═══ PROVIDED RECORDS
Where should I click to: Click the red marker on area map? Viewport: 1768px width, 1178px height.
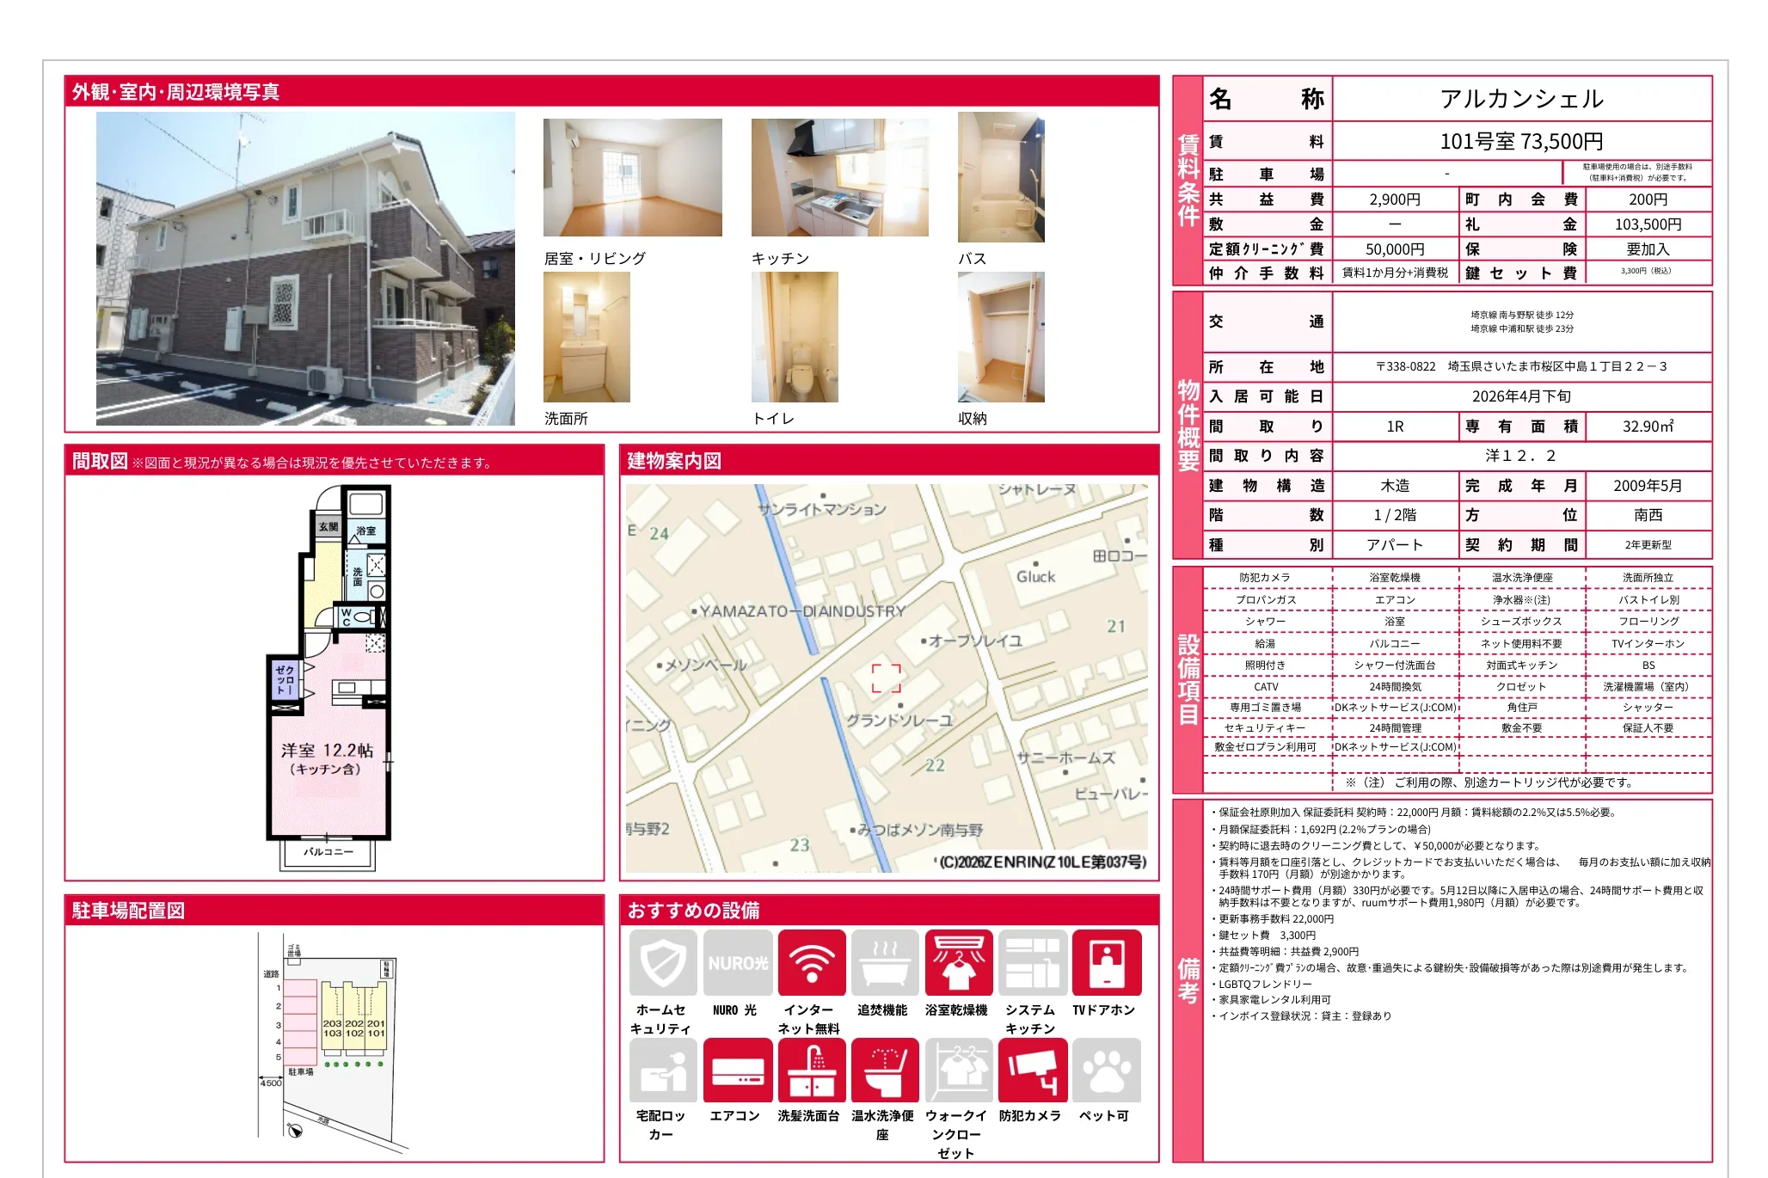click(x=886, y=678)
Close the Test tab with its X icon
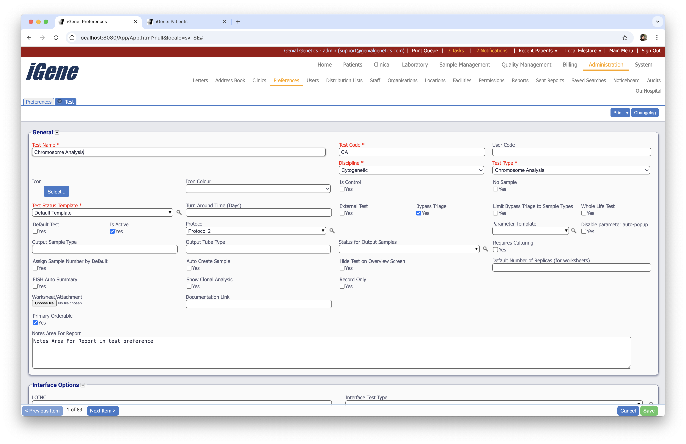 click(60, 101)

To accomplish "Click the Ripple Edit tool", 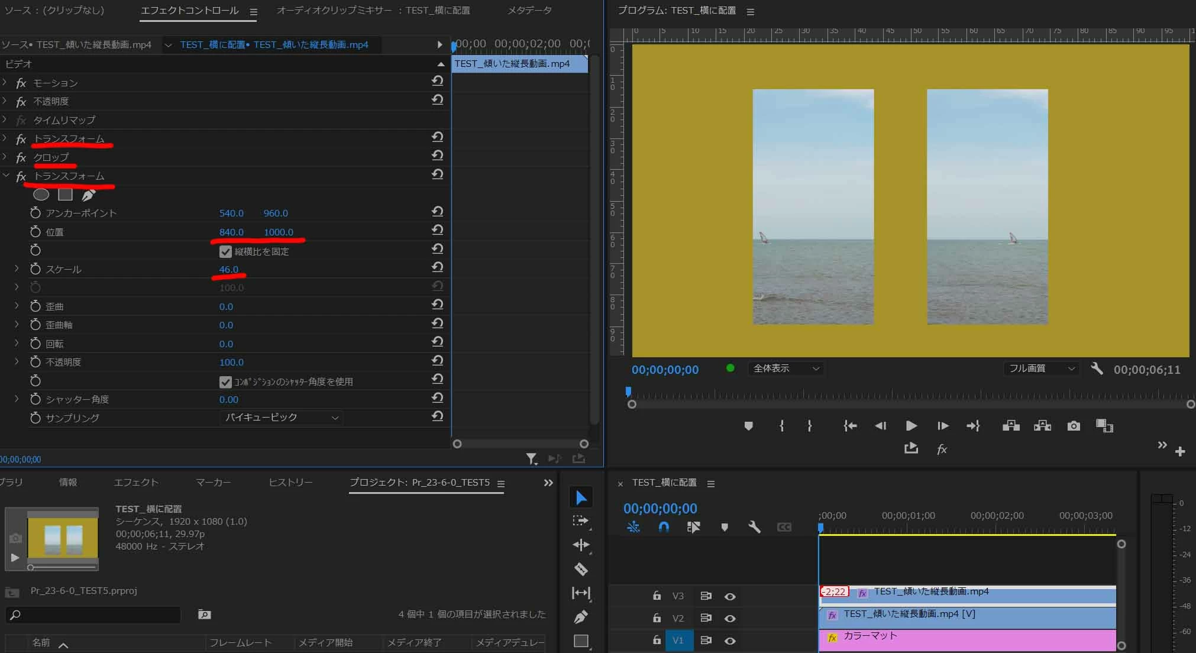I will (581, 545).
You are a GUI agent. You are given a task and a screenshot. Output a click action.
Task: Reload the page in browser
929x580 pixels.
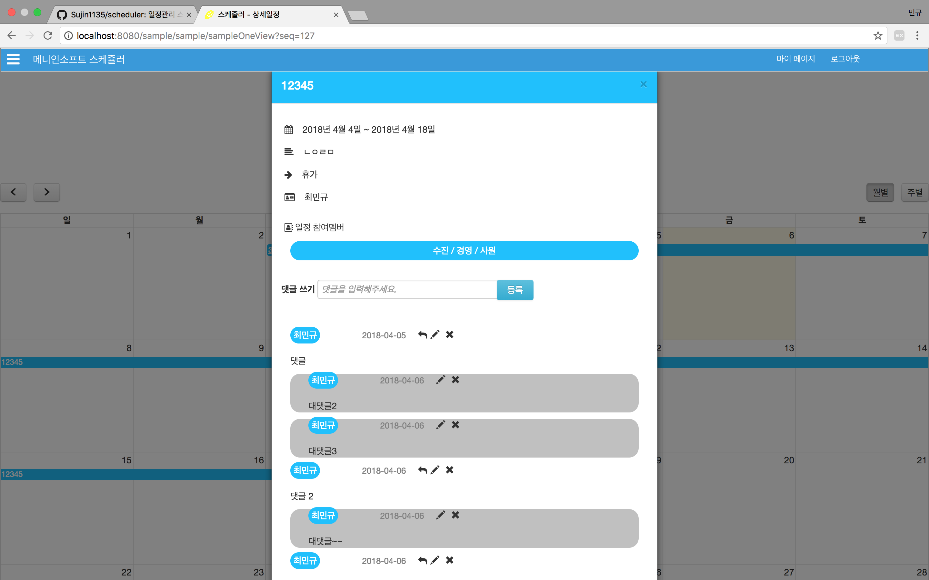(48, 36)
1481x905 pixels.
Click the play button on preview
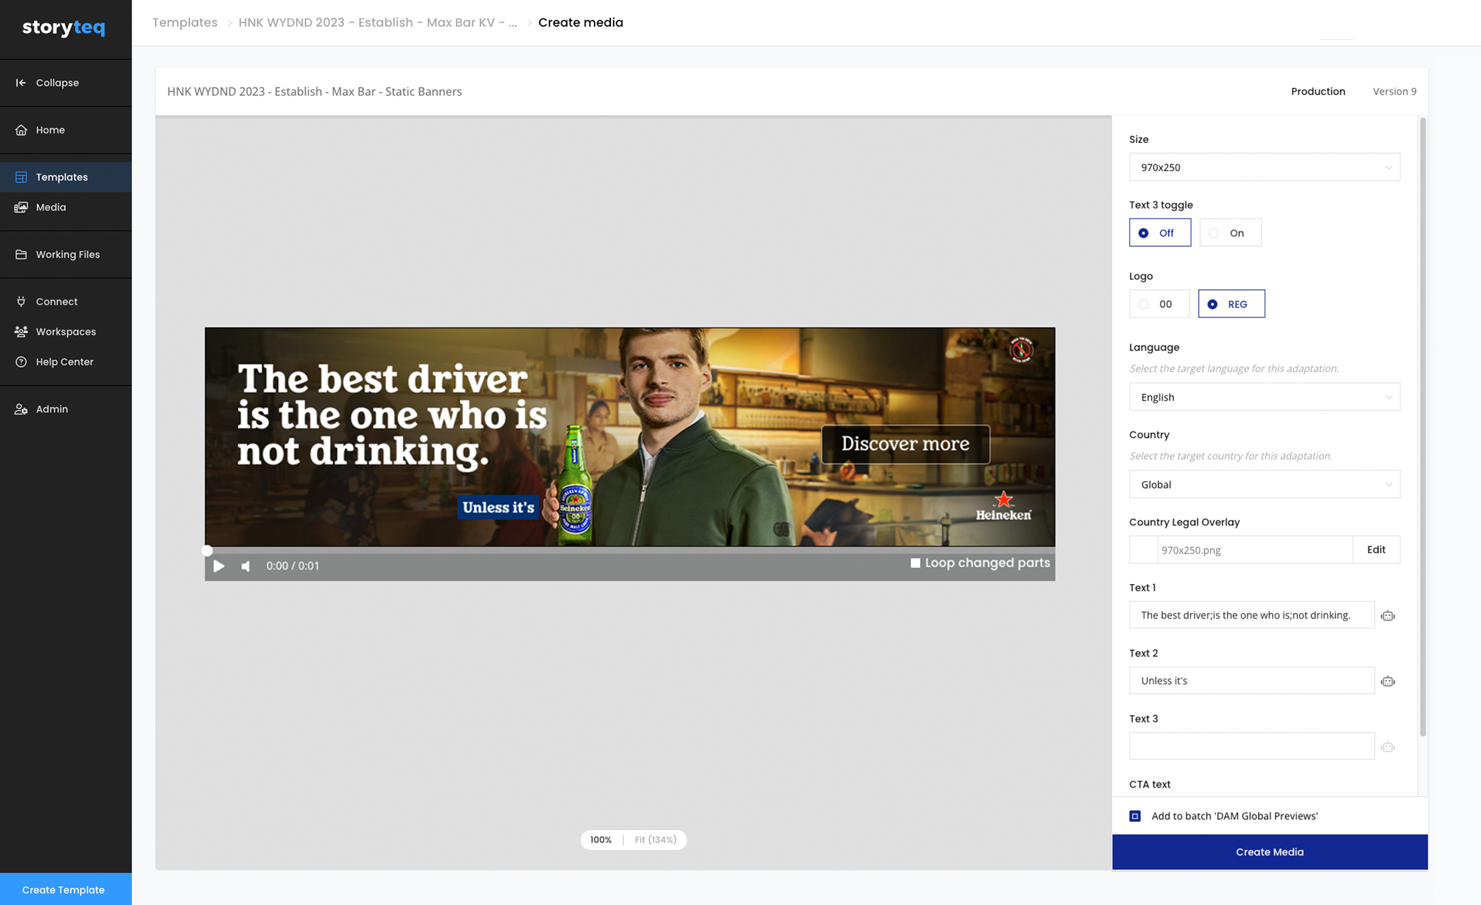coord(218,566)
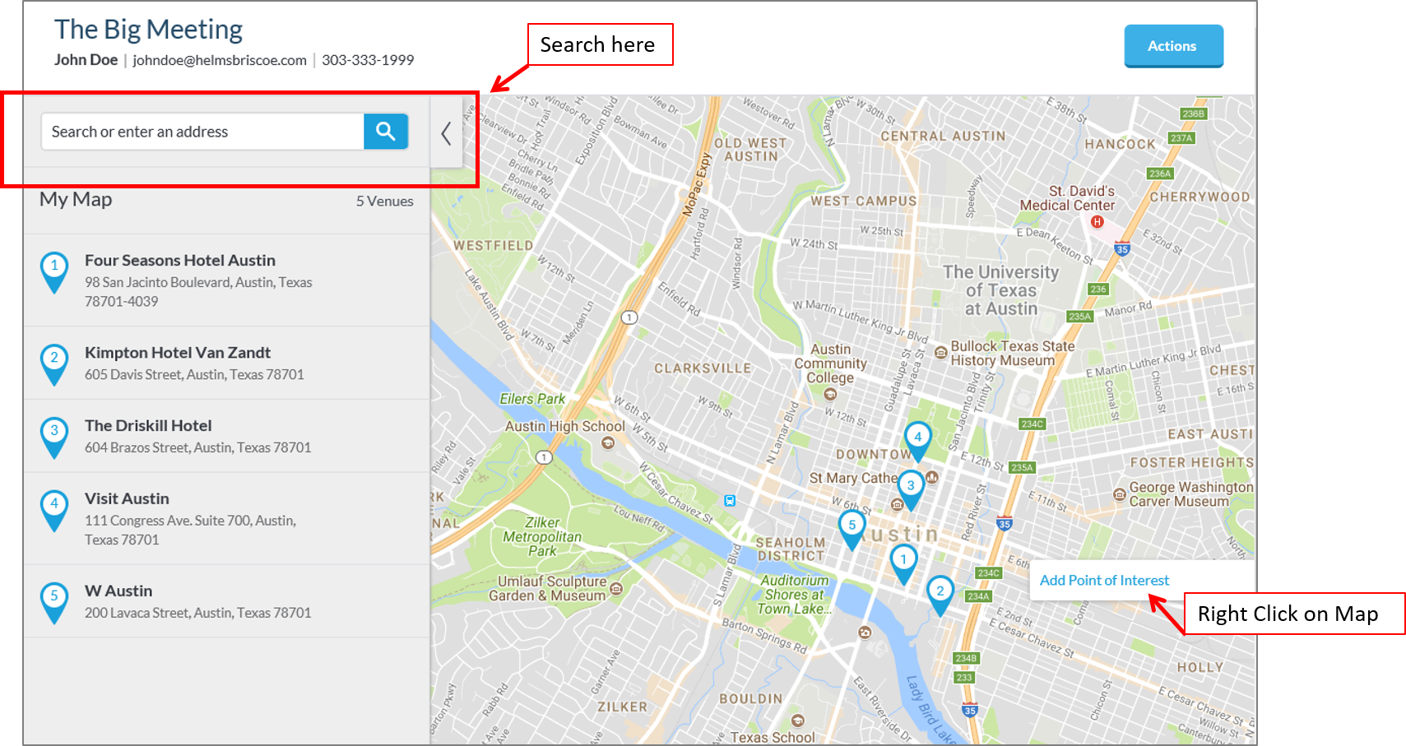This screenshot has height=746, width=1406.
Task: Click the bus stop icon near W 6th St
Action: pos(731,499)
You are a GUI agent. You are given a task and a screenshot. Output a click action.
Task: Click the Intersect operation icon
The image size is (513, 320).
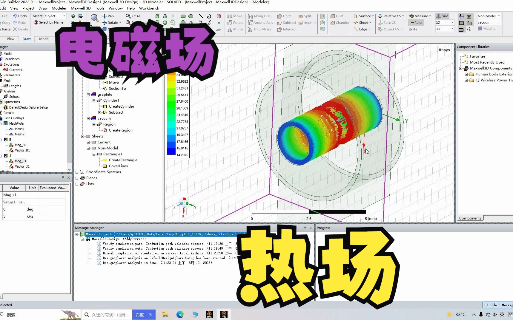coord(287,29)
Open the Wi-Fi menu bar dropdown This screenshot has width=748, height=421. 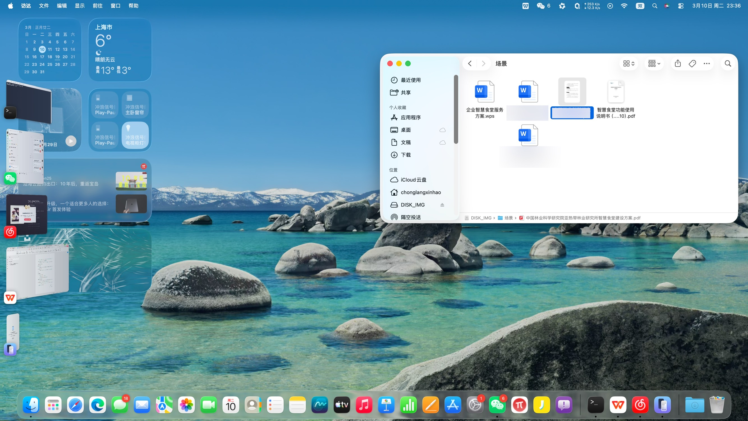624,6
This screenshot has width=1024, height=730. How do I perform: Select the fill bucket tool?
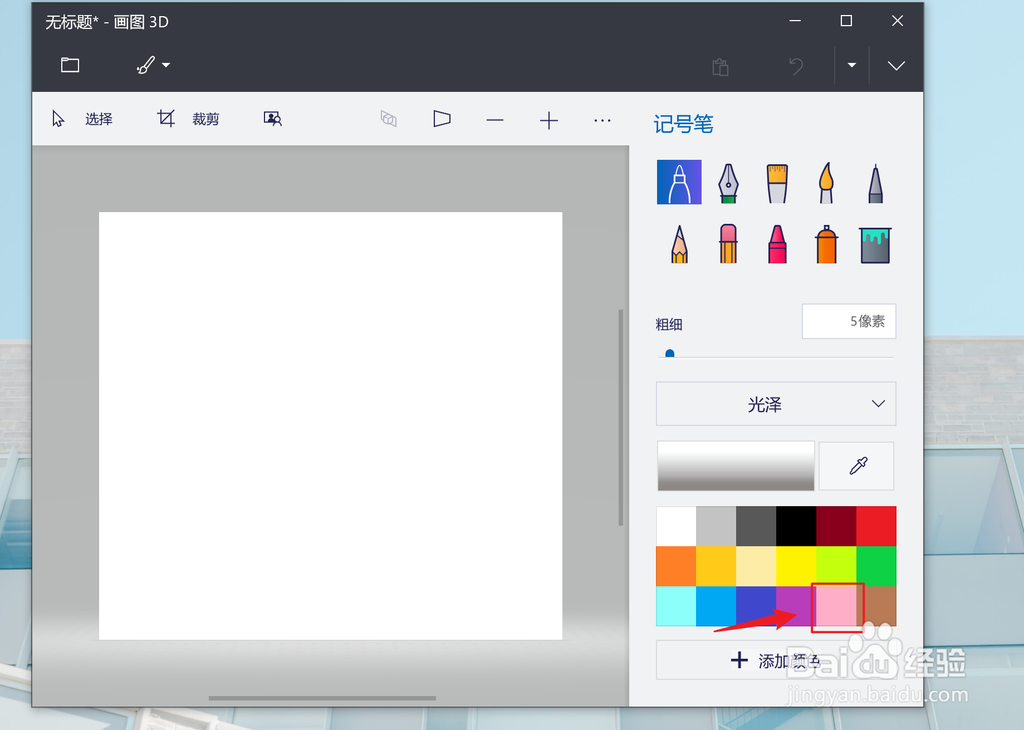coord(874,243)
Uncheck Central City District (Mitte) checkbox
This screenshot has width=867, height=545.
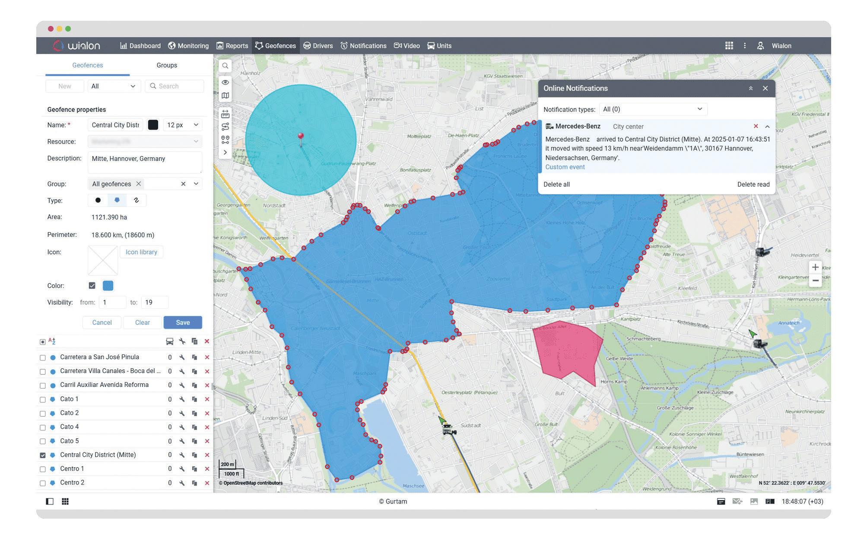43,456
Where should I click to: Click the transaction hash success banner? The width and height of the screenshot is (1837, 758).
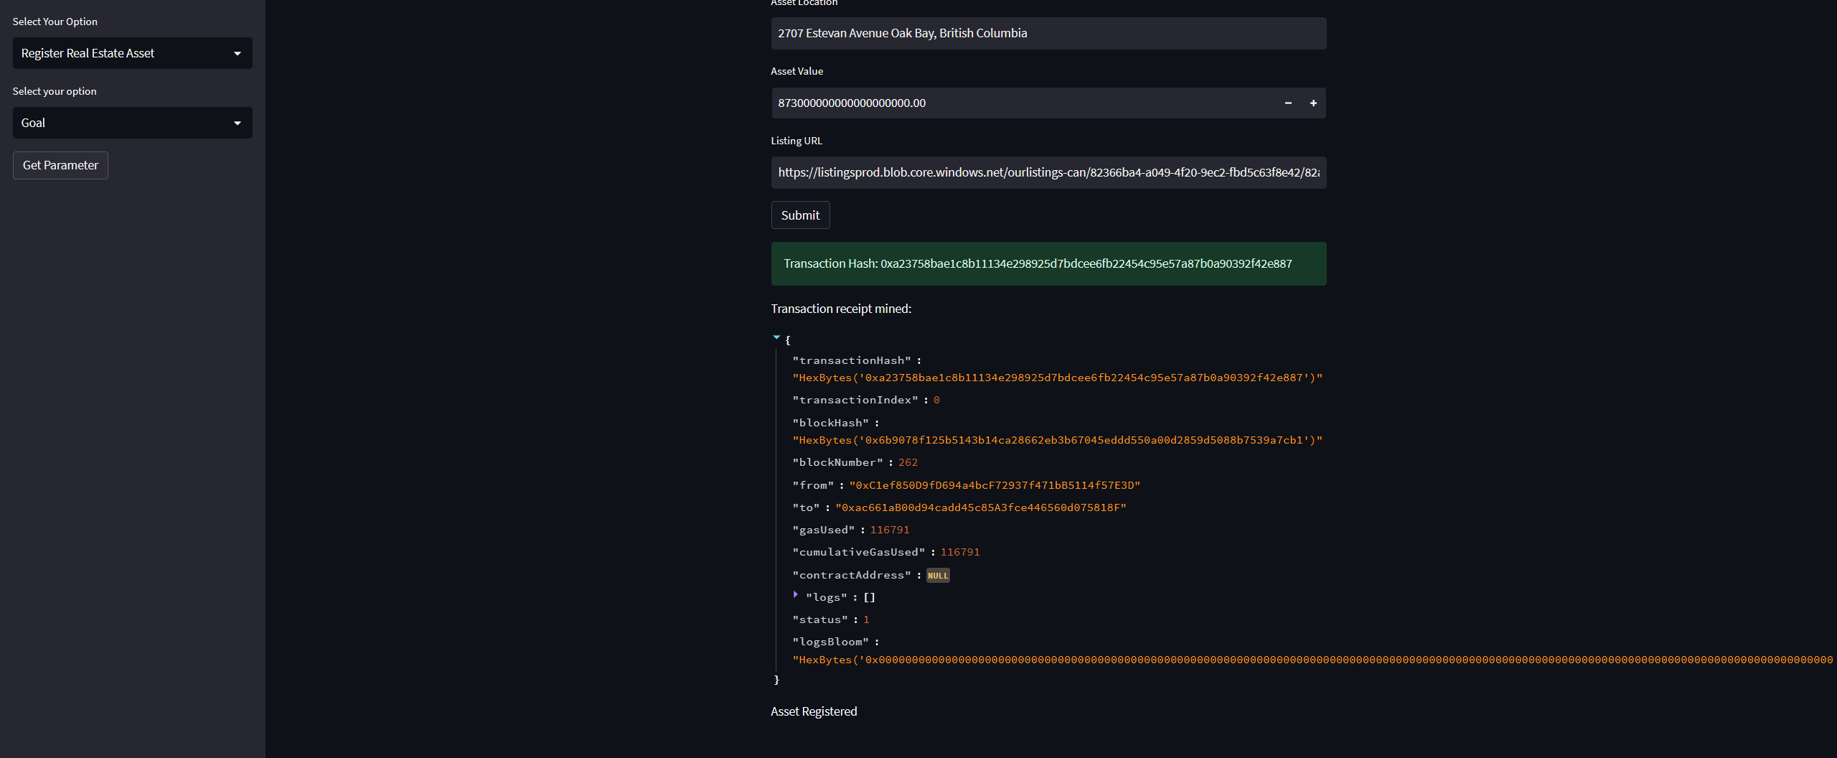[1048, 263]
══════
## [EXERCISE]
Leave out the pictures, and write out exactly the lines from the line containing "This screenshot has width=1024, height=730." through the end of the records above.

## [EXERCISE SOLUTION]
This screenshot has width=1024, height=730. How do I perform: Select the fill bucket tool?
coord(874,243)
Uncheck Central City District (Mitte) checkbox
This screenshot has width=867, height=545.
43,456
Where should I click to: Click the transaction hash success banner? The width and height of the screenshot is (1837, 758).
[1048, 263]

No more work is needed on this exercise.